[Task to carry out]
Write out the rows below exactly as they appear, from the line with "The width and height of the screenshot is (941, 701)." up to and including the line with "click(433, 140)".

[Data extract]
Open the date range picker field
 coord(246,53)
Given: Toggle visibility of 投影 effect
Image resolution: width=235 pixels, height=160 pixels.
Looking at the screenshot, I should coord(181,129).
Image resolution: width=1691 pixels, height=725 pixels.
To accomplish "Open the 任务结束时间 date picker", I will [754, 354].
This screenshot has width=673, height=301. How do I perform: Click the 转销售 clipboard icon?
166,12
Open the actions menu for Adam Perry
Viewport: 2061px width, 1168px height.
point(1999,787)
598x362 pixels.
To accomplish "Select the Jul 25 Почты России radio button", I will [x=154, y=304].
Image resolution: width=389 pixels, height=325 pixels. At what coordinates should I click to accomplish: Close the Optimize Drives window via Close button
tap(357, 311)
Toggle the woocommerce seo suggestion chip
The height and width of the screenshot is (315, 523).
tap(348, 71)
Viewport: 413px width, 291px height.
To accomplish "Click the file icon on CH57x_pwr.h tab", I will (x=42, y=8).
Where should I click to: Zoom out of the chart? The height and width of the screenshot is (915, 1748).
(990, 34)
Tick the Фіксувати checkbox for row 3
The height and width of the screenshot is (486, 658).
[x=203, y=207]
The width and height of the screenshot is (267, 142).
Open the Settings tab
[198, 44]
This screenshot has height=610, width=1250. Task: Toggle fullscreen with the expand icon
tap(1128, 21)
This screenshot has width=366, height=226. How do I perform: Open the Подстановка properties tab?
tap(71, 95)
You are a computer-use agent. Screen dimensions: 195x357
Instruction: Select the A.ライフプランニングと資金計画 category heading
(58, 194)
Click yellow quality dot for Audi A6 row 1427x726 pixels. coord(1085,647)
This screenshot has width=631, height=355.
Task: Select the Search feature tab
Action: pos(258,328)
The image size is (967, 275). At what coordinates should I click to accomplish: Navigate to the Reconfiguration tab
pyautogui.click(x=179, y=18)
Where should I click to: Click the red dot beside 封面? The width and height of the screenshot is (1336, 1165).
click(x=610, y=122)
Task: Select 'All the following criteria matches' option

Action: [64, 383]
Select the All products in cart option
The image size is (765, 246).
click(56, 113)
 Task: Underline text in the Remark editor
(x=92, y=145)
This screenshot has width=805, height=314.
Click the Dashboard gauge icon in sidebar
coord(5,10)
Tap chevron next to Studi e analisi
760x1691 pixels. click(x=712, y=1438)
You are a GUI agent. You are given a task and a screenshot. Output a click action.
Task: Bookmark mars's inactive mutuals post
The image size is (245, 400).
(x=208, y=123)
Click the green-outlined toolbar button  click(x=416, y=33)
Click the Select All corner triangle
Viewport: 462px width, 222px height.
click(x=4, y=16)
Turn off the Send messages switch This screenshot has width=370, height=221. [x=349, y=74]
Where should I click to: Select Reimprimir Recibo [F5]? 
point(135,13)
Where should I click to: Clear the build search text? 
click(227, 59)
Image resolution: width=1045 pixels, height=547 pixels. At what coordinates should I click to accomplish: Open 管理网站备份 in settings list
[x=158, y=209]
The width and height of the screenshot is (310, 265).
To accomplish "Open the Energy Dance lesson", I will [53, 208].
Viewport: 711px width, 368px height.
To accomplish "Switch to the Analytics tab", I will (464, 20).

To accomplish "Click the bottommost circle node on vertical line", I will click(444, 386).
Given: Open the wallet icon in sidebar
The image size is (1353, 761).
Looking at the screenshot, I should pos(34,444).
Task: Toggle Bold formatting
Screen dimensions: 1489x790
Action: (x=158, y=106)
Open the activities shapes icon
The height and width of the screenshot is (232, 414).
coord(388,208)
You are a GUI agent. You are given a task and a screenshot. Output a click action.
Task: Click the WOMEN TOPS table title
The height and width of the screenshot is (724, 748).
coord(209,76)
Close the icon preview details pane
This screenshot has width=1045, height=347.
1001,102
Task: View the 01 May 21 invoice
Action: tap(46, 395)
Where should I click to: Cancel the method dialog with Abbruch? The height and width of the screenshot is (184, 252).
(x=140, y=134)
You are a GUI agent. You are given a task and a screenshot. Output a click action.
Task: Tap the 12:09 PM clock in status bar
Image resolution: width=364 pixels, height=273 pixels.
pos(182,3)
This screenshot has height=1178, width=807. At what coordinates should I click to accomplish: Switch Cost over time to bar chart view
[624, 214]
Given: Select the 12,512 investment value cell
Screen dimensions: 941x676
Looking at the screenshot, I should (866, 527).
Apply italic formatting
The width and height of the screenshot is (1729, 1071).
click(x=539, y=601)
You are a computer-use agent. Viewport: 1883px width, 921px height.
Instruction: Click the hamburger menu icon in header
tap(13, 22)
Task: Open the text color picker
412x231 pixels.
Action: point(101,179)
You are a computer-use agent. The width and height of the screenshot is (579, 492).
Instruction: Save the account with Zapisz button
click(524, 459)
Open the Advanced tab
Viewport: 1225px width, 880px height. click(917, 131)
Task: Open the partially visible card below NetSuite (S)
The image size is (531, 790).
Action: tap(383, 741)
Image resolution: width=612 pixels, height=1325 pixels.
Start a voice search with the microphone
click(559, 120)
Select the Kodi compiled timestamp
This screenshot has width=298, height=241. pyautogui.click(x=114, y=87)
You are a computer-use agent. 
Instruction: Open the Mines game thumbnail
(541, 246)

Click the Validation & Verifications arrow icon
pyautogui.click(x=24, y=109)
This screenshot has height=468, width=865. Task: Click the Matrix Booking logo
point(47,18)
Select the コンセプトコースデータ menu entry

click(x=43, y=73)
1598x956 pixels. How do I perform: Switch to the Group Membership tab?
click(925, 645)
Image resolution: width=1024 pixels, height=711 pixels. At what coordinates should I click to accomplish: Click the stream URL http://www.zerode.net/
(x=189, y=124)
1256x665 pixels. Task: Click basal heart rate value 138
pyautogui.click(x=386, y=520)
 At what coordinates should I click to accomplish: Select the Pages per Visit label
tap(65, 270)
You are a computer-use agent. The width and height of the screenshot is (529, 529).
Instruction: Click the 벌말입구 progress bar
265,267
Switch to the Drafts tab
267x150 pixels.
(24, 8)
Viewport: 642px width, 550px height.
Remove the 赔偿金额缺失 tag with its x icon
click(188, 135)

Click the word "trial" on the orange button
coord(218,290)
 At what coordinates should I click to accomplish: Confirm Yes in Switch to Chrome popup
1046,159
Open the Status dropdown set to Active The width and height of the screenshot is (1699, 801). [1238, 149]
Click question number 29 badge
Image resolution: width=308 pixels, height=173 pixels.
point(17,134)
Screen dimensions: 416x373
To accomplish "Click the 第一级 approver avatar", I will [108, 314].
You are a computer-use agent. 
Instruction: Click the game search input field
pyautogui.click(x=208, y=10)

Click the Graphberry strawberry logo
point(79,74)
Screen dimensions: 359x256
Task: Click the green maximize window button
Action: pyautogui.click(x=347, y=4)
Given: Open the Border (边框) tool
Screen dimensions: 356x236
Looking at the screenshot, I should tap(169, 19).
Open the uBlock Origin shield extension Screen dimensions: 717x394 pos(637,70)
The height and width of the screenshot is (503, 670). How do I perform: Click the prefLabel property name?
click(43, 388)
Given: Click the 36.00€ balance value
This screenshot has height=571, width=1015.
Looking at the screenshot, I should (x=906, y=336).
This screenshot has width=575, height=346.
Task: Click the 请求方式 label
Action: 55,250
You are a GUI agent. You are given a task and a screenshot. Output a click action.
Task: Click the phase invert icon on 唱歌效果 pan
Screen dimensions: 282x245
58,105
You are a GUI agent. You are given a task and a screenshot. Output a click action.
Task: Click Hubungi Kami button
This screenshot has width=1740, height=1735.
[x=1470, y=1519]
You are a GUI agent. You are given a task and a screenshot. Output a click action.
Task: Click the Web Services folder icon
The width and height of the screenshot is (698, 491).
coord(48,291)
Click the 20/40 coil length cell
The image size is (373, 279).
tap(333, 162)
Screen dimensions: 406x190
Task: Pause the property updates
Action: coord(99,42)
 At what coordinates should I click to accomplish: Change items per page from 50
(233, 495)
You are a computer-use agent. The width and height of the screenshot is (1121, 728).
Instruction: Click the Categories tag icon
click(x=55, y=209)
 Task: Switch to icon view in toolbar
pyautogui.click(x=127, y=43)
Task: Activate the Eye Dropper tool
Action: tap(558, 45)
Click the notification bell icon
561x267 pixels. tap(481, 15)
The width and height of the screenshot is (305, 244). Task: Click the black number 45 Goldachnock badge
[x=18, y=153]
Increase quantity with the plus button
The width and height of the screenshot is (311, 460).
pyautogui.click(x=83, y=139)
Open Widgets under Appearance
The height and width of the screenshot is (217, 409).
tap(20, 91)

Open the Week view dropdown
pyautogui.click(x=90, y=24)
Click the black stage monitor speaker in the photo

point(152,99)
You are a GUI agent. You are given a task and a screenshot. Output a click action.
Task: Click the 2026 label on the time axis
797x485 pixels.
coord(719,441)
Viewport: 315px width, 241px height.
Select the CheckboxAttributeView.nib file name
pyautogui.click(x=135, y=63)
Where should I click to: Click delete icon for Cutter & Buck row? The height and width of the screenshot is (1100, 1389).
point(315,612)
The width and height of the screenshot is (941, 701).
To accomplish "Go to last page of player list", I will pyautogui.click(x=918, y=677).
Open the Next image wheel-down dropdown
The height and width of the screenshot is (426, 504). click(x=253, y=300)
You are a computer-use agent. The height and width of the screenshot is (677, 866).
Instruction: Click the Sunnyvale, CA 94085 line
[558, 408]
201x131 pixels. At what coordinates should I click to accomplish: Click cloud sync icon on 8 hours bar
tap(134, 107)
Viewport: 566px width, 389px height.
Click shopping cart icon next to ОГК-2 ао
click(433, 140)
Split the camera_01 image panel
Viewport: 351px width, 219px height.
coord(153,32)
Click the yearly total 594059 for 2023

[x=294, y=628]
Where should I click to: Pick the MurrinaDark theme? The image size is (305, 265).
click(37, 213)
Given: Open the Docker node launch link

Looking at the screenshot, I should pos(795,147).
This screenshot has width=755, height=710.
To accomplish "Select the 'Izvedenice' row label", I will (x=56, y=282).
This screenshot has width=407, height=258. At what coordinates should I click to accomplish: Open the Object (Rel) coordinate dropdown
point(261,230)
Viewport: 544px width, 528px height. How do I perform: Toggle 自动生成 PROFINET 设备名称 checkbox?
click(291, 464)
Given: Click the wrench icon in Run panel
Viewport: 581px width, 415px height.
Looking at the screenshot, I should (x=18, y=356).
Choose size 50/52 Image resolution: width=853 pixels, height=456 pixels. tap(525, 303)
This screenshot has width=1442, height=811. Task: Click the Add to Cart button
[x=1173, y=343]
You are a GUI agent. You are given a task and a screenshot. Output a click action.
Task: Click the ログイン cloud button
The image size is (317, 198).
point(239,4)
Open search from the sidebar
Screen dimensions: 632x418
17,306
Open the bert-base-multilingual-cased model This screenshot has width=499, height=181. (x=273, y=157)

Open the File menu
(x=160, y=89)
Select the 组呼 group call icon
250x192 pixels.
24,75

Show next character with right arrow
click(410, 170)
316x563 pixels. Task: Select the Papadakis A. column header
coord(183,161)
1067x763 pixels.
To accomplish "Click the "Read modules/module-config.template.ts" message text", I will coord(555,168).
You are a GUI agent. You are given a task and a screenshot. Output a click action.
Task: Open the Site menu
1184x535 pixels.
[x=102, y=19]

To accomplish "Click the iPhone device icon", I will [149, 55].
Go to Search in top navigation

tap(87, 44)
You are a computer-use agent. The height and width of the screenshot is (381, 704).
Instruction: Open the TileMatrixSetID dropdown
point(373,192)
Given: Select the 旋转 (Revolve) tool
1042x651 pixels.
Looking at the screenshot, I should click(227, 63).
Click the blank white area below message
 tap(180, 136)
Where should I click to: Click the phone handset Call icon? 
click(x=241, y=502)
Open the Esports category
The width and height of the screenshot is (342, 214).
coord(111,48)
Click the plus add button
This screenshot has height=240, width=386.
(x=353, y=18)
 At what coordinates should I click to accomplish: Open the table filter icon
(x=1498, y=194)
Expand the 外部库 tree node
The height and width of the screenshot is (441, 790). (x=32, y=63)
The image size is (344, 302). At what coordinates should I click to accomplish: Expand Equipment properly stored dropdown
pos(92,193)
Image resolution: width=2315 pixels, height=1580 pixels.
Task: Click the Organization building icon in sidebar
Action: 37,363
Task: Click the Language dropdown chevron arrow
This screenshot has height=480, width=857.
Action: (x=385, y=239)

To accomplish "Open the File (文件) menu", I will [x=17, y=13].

[Solution to the exercise]
The width and height of the screenshot is (941, 701).
To accomplish "Go to last page of player list", I will pyautogui.click(x=918, y=677).
Open the Next image wheel-down dropdown
The height and width of the screenshot is (426, 504). click(x=253, y=300)
You are a computer-use agent. The height and width of the screenshot is (677, 866).
Instruction: Click the Sunnyvale, CA 94085 line
[558, 408]
201x131 pixels. At what coordinates should I click to accomplish: Click cloud sync icon on 8 hours bar
tap(134, 107)
Viewport: 566px width, 389px height.
Click shopping cart icon next to ОГК-2 ао
click(433, 140)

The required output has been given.